Fue mi amigo de cada día y pierdo su ternura que era parte de mi pan. Nadie podrá darme ya lo que él se lleva porque su fraternidad activa era uno de los preciados lujos de mi vida. Torre de Francia, hermano! Me inclino sobre tus ojos cerrados que continuarán dándome la luz y la grandeza, la simplicidad y la rectitud, la bondad y la sencillez que implantaste sobre la tierra”.
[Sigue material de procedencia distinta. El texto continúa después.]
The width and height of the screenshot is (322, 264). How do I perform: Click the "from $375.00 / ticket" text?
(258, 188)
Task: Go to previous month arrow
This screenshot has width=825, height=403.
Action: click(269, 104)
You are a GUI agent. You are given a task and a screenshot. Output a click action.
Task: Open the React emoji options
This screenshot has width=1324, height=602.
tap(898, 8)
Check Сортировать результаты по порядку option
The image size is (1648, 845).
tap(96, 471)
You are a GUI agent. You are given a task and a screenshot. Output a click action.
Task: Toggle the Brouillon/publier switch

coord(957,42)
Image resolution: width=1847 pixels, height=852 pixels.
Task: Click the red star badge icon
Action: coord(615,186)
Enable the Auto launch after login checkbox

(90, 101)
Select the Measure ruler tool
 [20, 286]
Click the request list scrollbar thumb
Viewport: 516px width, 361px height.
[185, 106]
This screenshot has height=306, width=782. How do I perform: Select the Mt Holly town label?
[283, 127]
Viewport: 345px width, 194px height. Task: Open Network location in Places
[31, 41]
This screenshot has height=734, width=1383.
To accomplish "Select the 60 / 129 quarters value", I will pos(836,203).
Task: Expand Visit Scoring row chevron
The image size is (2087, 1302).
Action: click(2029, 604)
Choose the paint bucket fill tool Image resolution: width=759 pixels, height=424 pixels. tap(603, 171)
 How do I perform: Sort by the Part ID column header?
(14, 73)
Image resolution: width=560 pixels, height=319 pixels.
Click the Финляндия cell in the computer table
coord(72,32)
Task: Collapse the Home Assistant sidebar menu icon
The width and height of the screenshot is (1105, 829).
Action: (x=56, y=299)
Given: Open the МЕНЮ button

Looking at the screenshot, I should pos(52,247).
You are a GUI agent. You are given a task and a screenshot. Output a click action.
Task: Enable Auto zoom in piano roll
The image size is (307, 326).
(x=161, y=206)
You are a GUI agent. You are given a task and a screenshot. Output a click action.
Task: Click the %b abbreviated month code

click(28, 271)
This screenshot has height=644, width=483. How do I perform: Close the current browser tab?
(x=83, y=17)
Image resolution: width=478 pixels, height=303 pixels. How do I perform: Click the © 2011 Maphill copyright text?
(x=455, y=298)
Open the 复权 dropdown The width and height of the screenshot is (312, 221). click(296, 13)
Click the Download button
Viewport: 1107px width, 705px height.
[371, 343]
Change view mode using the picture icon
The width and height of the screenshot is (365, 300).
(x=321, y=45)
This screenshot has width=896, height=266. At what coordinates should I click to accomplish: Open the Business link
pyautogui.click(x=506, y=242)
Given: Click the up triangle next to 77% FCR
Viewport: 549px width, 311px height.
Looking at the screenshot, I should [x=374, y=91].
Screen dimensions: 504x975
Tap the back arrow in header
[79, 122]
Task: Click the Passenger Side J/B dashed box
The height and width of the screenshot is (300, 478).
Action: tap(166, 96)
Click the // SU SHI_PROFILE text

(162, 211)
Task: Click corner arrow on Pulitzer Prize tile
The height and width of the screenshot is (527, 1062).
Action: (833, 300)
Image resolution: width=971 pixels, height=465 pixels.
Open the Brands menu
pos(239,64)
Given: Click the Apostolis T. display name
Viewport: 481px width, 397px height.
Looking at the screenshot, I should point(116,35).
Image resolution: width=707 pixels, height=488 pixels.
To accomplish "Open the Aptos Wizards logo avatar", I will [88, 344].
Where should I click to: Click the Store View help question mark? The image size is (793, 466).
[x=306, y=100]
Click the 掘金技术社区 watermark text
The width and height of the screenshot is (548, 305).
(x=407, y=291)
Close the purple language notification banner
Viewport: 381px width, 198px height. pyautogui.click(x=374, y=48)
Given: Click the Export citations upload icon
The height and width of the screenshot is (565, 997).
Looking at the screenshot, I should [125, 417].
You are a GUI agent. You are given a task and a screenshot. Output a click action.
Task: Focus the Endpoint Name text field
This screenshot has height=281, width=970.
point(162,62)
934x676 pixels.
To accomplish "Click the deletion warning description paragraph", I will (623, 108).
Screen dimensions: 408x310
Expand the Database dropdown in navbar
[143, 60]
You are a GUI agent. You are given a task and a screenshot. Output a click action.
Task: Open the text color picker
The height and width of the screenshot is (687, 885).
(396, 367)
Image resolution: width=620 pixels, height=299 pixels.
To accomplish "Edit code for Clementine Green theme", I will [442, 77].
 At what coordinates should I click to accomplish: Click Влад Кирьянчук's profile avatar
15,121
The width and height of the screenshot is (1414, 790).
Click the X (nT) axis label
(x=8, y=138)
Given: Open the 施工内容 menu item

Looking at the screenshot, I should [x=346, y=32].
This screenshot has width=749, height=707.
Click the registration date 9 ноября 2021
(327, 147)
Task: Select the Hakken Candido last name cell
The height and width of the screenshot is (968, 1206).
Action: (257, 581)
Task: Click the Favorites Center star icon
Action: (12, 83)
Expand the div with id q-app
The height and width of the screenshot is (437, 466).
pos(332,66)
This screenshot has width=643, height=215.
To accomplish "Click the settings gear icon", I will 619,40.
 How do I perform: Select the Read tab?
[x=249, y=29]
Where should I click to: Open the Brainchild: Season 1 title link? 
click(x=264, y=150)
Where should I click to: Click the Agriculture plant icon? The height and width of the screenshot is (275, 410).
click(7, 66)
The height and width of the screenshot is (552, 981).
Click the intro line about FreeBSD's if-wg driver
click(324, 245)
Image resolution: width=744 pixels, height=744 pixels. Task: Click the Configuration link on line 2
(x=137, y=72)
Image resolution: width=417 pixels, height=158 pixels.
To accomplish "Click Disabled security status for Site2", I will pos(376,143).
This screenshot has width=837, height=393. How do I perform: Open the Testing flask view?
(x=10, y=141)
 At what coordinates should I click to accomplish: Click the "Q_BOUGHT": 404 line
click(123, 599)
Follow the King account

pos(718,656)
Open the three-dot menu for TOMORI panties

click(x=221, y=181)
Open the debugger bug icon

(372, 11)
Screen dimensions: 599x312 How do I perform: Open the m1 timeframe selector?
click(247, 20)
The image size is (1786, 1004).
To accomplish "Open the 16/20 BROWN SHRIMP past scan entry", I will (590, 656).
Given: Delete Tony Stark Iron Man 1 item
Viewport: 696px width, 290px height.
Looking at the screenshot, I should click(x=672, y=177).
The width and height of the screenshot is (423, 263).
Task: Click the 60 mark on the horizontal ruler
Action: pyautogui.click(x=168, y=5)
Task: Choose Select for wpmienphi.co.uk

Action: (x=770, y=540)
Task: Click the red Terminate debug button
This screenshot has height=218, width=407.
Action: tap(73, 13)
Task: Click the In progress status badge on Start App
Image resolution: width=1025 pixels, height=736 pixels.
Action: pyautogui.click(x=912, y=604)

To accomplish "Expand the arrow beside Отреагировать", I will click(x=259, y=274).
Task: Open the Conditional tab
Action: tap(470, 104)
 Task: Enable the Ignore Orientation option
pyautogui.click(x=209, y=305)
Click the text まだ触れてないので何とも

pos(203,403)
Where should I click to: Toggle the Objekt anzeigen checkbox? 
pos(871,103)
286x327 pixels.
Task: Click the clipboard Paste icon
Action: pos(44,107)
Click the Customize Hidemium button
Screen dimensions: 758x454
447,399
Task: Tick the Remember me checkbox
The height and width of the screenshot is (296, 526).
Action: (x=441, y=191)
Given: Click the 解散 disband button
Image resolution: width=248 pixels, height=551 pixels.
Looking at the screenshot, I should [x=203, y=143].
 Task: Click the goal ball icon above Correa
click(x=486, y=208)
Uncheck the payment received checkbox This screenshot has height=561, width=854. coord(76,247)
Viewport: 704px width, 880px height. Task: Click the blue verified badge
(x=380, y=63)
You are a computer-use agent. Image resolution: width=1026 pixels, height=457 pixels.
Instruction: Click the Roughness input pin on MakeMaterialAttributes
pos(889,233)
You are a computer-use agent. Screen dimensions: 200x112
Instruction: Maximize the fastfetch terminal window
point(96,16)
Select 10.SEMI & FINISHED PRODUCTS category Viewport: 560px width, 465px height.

En Brasil también Vinicius de Moraes se lamentó por su partida en esta hermosa crónica: “Locura pensar que has muerto. Sobre cada rostro vivo, sobre cada cosa viva, sobre el corazón de la vida, escribo tu nombre. Escribo tu nombre en los peldaños de la muerte, lo grabo a fuego sobre los senos de la aurora, lo pinto con luz sobre todo lo que es triste, oscuro y trágico. Tú elegiste. Tú fuiste claro, ardiente, digno. Delicado hasta los huesos de ti mismo-ésos que quedarán en tu bella figura de hombre-, enfrentaste la brutalidad de los verdugos. Hoy digo tu nombre y lo digo sintiéndome mejor por haber participado de tu tiempo humano. También tu nombre es Libertad, Paul Eluard”.

“Sí, Vinicius, el rebelde vital, el bonachón, el puro canto, el poema total”.

Poeta Eluard, le confieso que gracias a sus poemas de amor pude seducir a una muchacha, verla anudarse entre mis brazos. Ella surgía de los elementos y también de las diferencias. Ella provenía de la oscuridad total, y cuando leía sus poemas se iluminaban sus ojos como un porvenir. Igual a las que usted amó, ella era también la poseedora del duro deseo de durar y, sin condiciones, me pedía sólo que su poesía jamás se diluyera entre los dedos que aprietan la daga de los días. Ahora sé y lo susurró: el tiempo desborda, poeta. En todas las mujeres que conozco y no conozco, en toda nueva sensación de huida y declive está su astro que se fuga permaneciendo.

Y allí mismo, casi implorando, me dice: “Basta. Dejemos las nostalgias, salgamos a pasear la nueva París de principios de este siglo XXI, tan bulliciosa, llena de espanto, con sus ademanes turísticos y baratijas de moda, pero bella todavía a pesar de los tontos aullidos. Sintámosla en su plenitud poética, lo cual la hace eterna, siempre perdurable”.

Entonces, bajo las nubes de la primavera raquítica de este París, mientras las palomas destrozan la tranquila frialdad de los albergues, tomamos por la Rue Saint-Jacques hacia el Boulevard Saint-Michael, para después devolvernos hacia el Boulevard Saint-Germain entre voces salidas de alguna Babel. Sentimos los muertos antiguos en barrios antiguos, imperio y podredumbre. Escuchamos cantos en bares, la pasión de algún enamorado. Una chica camina lejana hacia el Sena con una boina llena de color. Grave es su silencio en este crepúsculo. Hambrienta de vida, sigue su curso. Da ligeros pasos sobre el gélido esplendor.
¿Alguno en esta ciudad nos quitará la poesía, esa provincia de sequía y de agua?